● **WHAT TO DO**:
Among the records that follow, find the line with "Hyaluronic Total Body Joint Flex Patch" and the line with "Scopri la linea". Set down those lines and all lines between them exactly, without adding anything.

● **RECORD SET**:
---
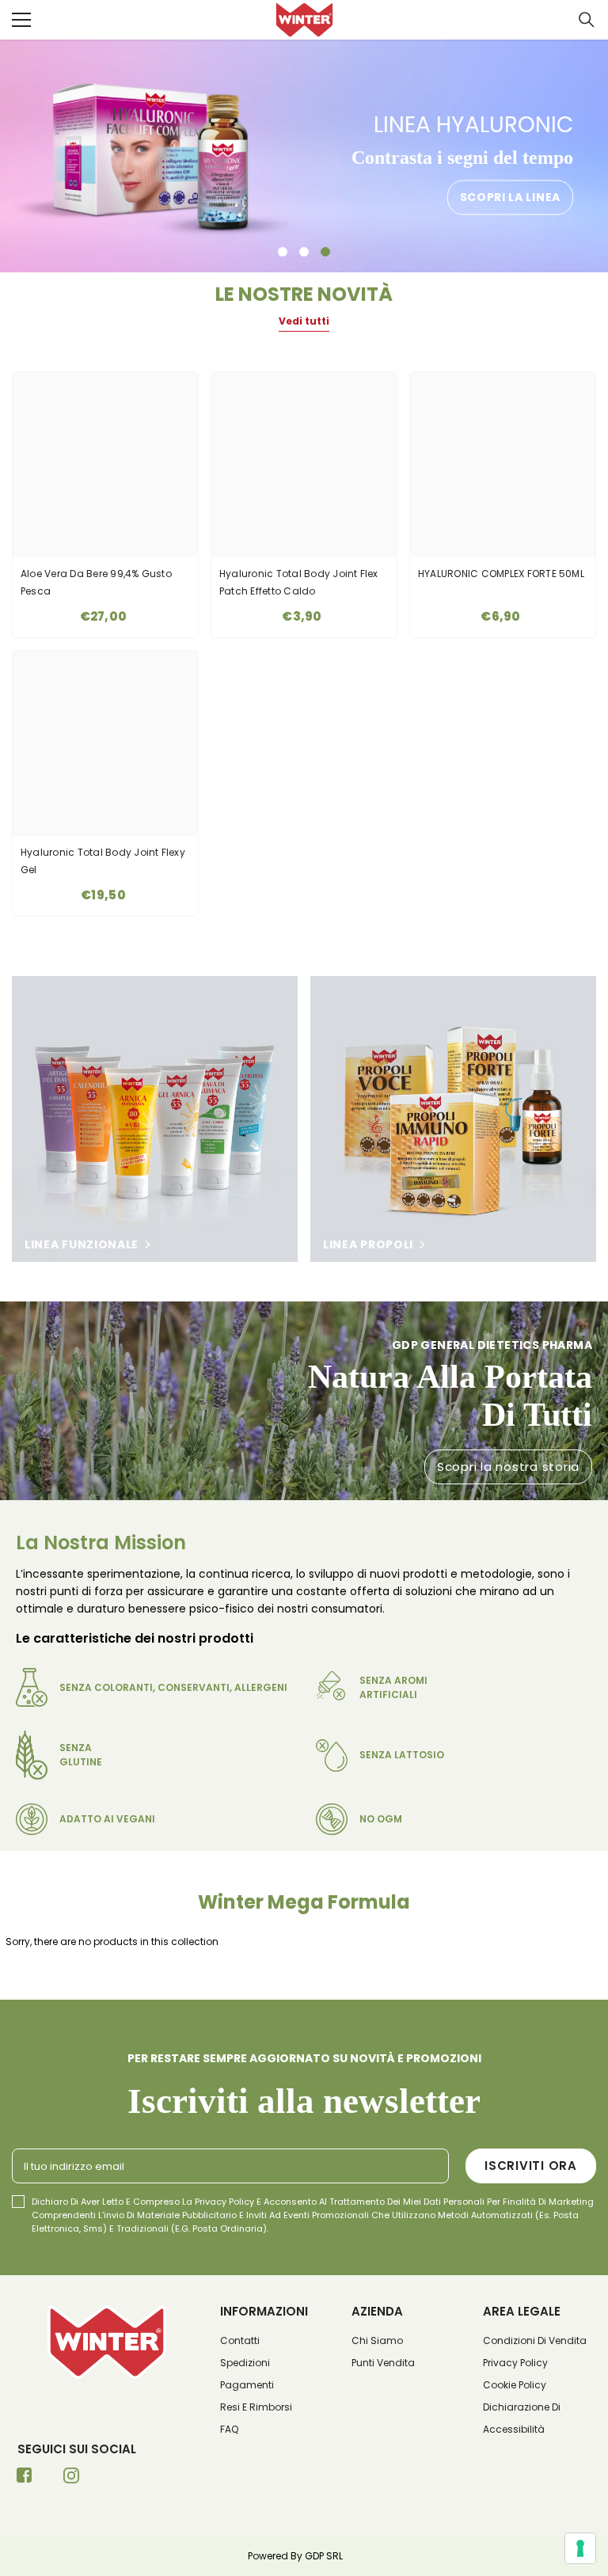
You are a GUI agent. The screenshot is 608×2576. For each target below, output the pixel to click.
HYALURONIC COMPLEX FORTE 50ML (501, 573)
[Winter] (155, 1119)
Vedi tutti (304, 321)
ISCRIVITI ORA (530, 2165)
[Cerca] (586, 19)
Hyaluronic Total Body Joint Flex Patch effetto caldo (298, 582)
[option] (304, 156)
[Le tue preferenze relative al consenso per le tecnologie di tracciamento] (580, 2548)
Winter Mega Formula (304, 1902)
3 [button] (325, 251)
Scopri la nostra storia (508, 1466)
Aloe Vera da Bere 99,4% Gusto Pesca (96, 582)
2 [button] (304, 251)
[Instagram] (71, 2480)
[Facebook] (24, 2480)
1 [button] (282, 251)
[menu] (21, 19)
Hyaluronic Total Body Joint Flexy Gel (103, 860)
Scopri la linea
---
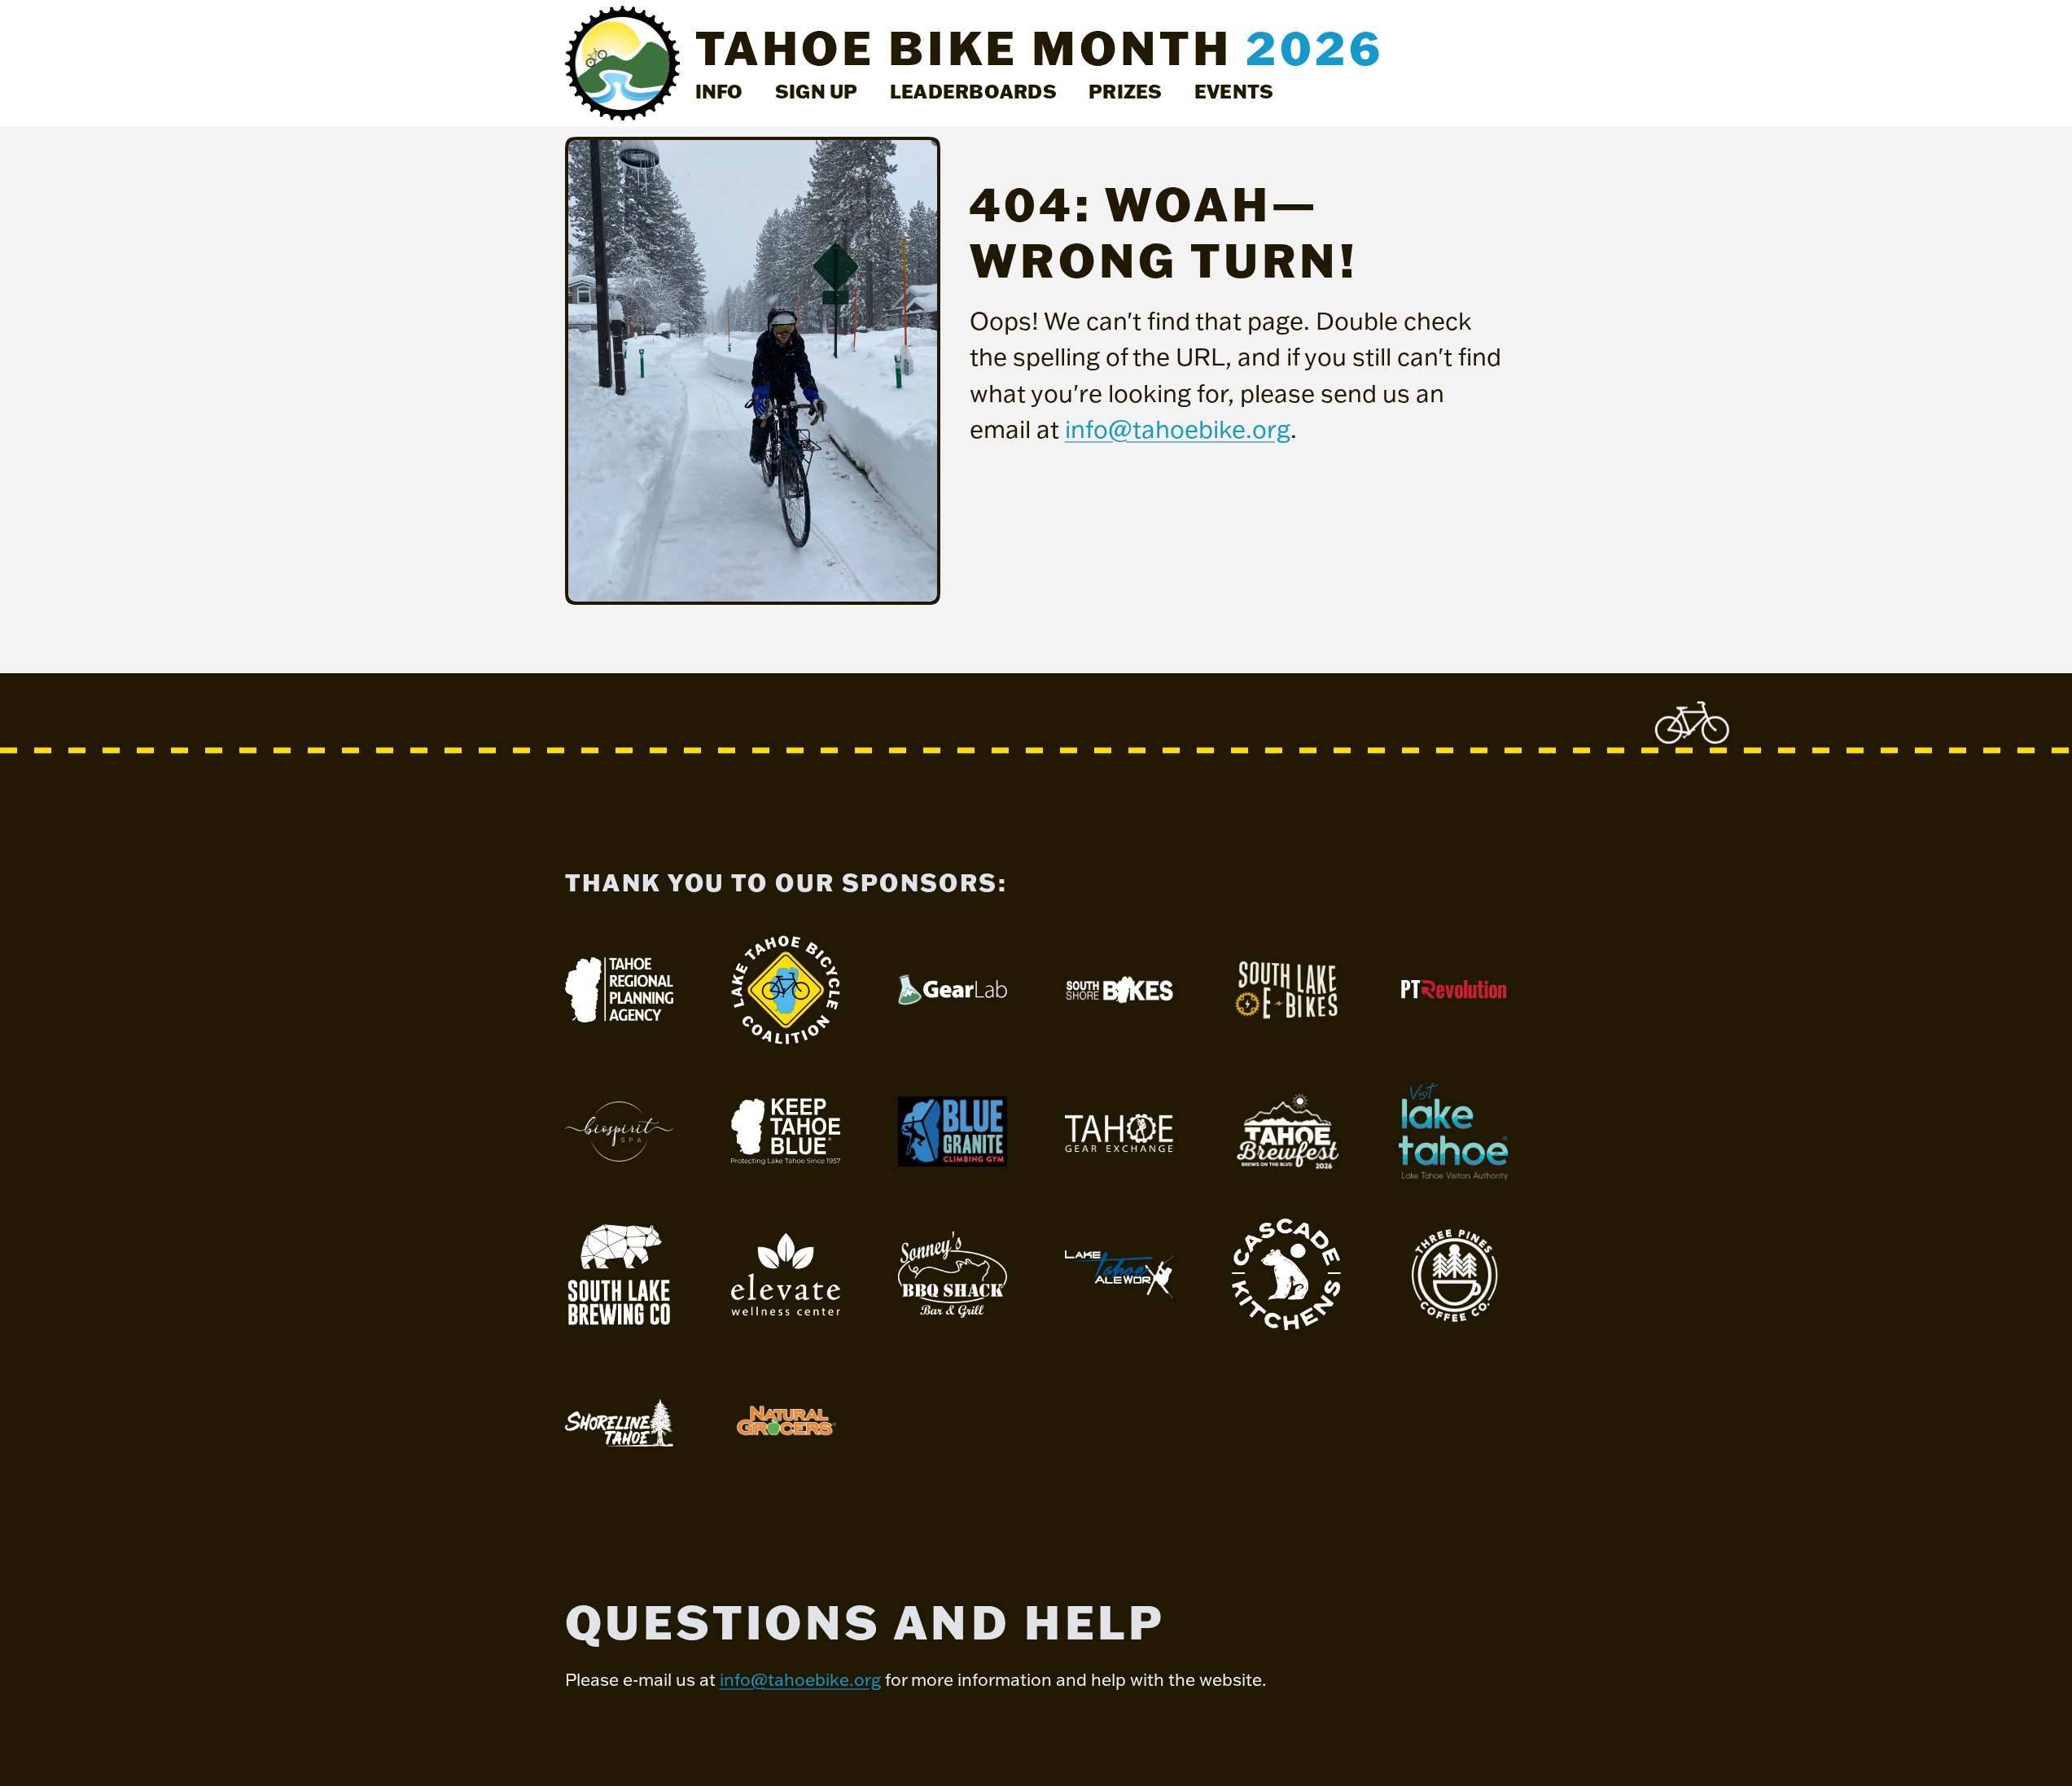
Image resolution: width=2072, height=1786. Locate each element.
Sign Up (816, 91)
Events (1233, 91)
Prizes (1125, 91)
---
● **ANSWER AREA**:
Hyaluronic Total Body Joint Flex Patch effetto caldo (298, 582)
[option] (304, 156)
[Le tue preferenze relative al consenso per le tecnologie di tracciamento] (580, 2548)
Winter Mega Formula (304, 1902)
3 [button] (325, 251)
Scopri la nostra storia (508, 1466)
Aloe Vera da Bere 99,4% Gusto Pesca (96, 582)
2 [button] (304, 251)
[Instagram] (71, 2480)
[Facebook] (24, 2480)
1 [button] (282, 251)
[menu] (21, 19)
Hyaluronic Total Body Joint Flexy Gel (103, 860)
Scopri la linea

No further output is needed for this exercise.